È stato presentato oggi in conferenza stampa il progetto per cui il Comune di Occhiobello ha ottenuto un contributo pari a 24mila euro dal bando della fondazione Cariparo per la creazione di biblioteche sociali, cioè punti di riferimento accoglienti, nella comunità, per uno sviluppo culturale, sociale e partecipativo.
Marica Di Stasio assessora alla Cultura ha presentato il progetto, nello specifico denominato ‘Biblioteca ApertaMente’, a cui il Comune contribuisce con 6mila euro: “Assieme a Cidas e agli psicologi de La Girandola, rafforziamo un presidio a supporto di crescita e cultura intesa come strumento concreto di benessere personale”. Di Stasio ha richiamato i numeri di presenze e utilizzo della biblioteca che testimoniano l’attrattività del luogo: più di 40 presenze quotidiane, nel 2025 12858 prestiti, 400 prestiti in più rispetto al 2024.
“Abbiamo pensato a come rendere ancora più vissuto e partecipato il luogo – ha aggiunto Di Stasio –, incrementando la lettura per tutte le fasce d’età e potenziando il servizio come strumento di inclusione, confidiamo nella continuità delle attività, oltre la conclusione di questo progetto”.
Come ha illustrato Anastasia Rizzoni, coordinatrice di Cidas, a ottobre per i giovani dai 12 ai 19 anni, sarà attivato un gruppo di lettura: attraverso il libro, i ragazzi potranno affrontare temi e vivere la biblioteca come luogo di aggregazione positiva. Sempre in autunno, saranno proposti incontri per giovani dedicati alla scoperta del potenziale inespresso, attraverso laboratori e giochi di ruolo.
Il 21 settembre, inoltre, inizierà alle 10 un ciclo di otto incontri gratuiti per caregiver: percorsi psicologici di gruppo (fino a dicembre) per imparare a gestire lo stress, emozioni e relazioni condotti dalla dottoressa Silvia Andreetti (per iscrizioni 0425757860, biblioinfo@comune.occhiobello.ro.it).
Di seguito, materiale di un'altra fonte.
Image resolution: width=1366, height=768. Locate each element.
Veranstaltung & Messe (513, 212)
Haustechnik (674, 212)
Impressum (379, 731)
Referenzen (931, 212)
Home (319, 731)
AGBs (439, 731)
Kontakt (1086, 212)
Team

Francesco Pellegrini, assessore alle Politiche sociali, ha sottolineato il valore di presidio sociale di prossimità della biblioteca: “Avviamo un nuovo modo di fare politiche sociali, creiamo uno spazio informale e aperto che può intercettare bisogni di diverse fasce d’età. I nostri partner sono Auser, centri Azzurro e Arcobaleno, mondo del volontariato. Aiutiamo le persone a vincere la paura della soglia per cercare risposte, in biblioteca troveranno professionisti che potranno ascoltare e indirizzare. Tentiamo anche di superare il divario digitale che esclude molti anziani”. In biblioteca, sarà infatti collocata una buchetta delle lettere in cui lasciare messaggi e richieste, le risposte saranno gestite dai professionisti dello sportello psicologico.
Giovanni Meloncelli, psicologo, ha illustrato le attività: due psicologhe accoglieranno le persone per un primo approccio. Non si tratterà di sedute di terapia, ma di ascolto e gestione dei bisogni, a cui seguirà un eventuale orientamento verso altri servizi pubblici (forze dell’ordine, ulss, parrocchia, associazioni). Agli utenti sarà garantita la massima riservatezza.
Da ottobre a dicembre, inoltre, saranno organizzati incontri gratuiti in biblioteca alle 21 con psicologi: 8 ottobre, educazione digitale, vantaggi della rivoluzione con Giovanni Meloncelli, 22 ottobre come reggere l’adolescenza dei figli con Licia Rota, 4 novembre cyberbullismo e violenza in rete con Giovanni Meloncelli, 26 novembre digitale, truffe e terza età con Giovanni Meloncelli, 3 dicembre conflitti in famiglia con Licia Rota, 10 dicembre tavola rotonda con i professionisti de La Girandola sul dialogo tra genitori e figli.